McIlroy almost a Buccaneer
There was a time when Rory McIlroy contemplated coming to America for college. Graeme McDowell went to AlabamaBirmingham. Colin Montgomerie was at Houston Baptist. Adam Scott spent one semester at UNLV.
McIlroy was lined up to play for the Buccaneers of East Tennessee State.
“I signed a letter-of-intent to play for ETSU, did my SAT, did everything like that, so I was fully ready to come over and play college golf,” McIlroy said last week at the Frys.com Open. “But at that point, I knew that I really wanted to turn pro earlier. I had no intention of graduating at all, so I thought it was just better to play amateur golf.”
It worked out for him. He played in the Walker Cup, turned pro and effectively wrapped up his European Tour card in his second start as a pro.
“By the time I was probably just getting out of college, I had just won my first major,” he said. “It was a good decision in the end.”
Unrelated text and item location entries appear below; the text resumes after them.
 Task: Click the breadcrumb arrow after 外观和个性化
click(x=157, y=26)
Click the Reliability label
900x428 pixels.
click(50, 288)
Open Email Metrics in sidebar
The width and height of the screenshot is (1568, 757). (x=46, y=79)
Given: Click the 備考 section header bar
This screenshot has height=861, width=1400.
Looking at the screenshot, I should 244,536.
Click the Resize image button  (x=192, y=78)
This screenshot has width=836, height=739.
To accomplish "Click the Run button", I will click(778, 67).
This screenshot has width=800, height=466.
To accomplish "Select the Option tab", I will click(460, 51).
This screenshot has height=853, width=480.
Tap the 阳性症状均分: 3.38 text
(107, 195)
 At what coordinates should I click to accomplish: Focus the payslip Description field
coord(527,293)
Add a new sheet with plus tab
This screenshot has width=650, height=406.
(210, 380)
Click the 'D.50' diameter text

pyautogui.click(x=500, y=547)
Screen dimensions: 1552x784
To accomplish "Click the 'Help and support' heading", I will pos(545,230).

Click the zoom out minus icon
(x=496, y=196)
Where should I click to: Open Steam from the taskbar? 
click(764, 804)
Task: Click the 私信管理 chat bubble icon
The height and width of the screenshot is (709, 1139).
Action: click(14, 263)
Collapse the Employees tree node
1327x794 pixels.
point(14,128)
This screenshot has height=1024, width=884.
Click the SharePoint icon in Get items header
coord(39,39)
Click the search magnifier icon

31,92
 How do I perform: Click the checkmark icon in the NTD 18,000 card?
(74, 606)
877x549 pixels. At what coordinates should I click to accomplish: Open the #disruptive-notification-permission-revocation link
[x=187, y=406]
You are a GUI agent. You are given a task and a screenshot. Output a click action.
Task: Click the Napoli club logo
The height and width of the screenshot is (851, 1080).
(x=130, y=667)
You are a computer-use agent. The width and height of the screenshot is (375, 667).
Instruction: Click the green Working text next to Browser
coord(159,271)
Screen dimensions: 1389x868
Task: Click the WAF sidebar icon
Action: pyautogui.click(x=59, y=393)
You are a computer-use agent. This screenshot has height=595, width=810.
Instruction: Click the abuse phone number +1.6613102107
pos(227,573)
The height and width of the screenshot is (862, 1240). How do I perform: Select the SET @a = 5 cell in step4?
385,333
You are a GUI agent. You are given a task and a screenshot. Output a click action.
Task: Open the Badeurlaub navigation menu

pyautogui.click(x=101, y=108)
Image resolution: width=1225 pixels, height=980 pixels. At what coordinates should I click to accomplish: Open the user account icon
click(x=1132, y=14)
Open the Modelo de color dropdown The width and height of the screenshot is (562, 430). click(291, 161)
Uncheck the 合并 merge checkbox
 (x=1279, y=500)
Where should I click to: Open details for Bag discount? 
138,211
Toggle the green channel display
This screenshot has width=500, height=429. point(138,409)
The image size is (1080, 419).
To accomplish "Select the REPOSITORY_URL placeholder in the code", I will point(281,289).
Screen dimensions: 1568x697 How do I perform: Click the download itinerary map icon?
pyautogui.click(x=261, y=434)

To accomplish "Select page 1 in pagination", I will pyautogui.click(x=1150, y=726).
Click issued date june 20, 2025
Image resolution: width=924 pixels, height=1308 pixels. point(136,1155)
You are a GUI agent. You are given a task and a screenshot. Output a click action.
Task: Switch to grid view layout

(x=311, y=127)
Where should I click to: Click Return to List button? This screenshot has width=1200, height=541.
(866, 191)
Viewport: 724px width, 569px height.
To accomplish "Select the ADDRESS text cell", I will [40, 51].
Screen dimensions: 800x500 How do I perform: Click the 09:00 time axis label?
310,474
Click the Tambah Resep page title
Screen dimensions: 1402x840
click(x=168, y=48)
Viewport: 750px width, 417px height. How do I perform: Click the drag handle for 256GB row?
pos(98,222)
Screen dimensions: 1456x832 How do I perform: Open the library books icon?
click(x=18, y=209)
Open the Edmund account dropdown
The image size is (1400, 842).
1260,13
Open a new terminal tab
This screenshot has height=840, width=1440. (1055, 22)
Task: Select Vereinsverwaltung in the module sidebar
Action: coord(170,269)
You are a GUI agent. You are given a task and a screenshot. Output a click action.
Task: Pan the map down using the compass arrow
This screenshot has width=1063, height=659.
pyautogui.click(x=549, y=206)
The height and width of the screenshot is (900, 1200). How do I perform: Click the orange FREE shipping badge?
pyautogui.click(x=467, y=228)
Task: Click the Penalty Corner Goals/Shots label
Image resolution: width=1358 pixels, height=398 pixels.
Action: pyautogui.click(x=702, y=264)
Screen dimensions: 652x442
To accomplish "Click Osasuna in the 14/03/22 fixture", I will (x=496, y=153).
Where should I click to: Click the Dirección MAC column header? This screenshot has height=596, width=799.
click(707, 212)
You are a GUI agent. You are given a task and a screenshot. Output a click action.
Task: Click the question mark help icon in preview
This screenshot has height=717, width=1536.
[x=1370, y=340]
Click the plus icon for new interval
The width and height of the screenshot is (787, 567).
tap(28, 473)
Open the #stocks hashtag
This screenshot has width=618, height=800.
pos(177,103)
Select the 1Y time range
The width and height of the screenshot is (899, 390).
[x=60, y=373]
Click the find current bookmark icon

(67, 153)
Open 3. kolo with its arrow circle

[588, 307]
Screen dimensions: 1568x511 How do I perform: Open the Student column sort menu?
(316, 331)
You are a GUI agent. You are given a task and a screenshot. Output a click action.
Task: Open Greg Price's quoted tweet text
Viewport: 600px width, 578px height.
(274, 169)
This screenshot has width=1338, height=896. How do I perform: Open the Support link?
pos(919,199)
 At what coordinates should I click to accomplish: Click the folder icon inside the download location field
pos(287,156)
McIlroy didn’t mention who else recruited him out of Northern Ireland.
“I wasn’t that good back then,” he said.
It’s all showbiz
Harry Caray had a cheat sheet — and yet he still mispronounced the names of Chicago Cubs players.
So says Steve Stone, who for 14 seasons served as the color commentator alongside Caray, the legendary Cubs’ play-by-play announcer. Stone talked about the widespread notion that his fellow broadcaster was as error-prone as the once-forlorn Cubs.
Trying to help out, Stone said he took Caray’s score book and phonetically spelled out names of Cubs players such as catcher Hector Villanueva. And then in the first inning of Villanueva’s debut, Stone said, he watched Caray pronounce the catcher’s name seven different ways — none properly.
“He knew if he stumbled over the names, it was funny,’’ Stone told USA Today. “Everybody would say, ‘Well, that’s just Harry.’ And they would tune in to see which name he was going to mangle next.”
Ad man
Denver Broncos running back Ronnie Hillman took to Twitter to chastise “fake fans” who have been critical of quarterback Peyton Manning’s inconsistent play.
Wrote Reggies Hayes of The News-Sentinel of Fort Wayne, Ind.: “Real fans, meanwhile, took a stand by increasing their Nationwide coverage and buying more Papa John’s pizza.”
Runner-up?
Stanford tailback Christian McCaffrey is now in the Heisman Trophy conversation after gaining 369 all-purpose yards, tops in the FBS this season, against UCLA.
Wrote Janice Hough of leftcoastsportsbabe.com: “If this keeps up, McCaffrey may get a trip to New York to watch LSU’s Leonard Fournette accept the award.”
Sputtering offense
Paul Klee of the Colorado Springs Gazette, after the Broncos went 27 consecutive drives without an offensive touchdown: “What once was a Ferrari is now a Zamboni on grass.”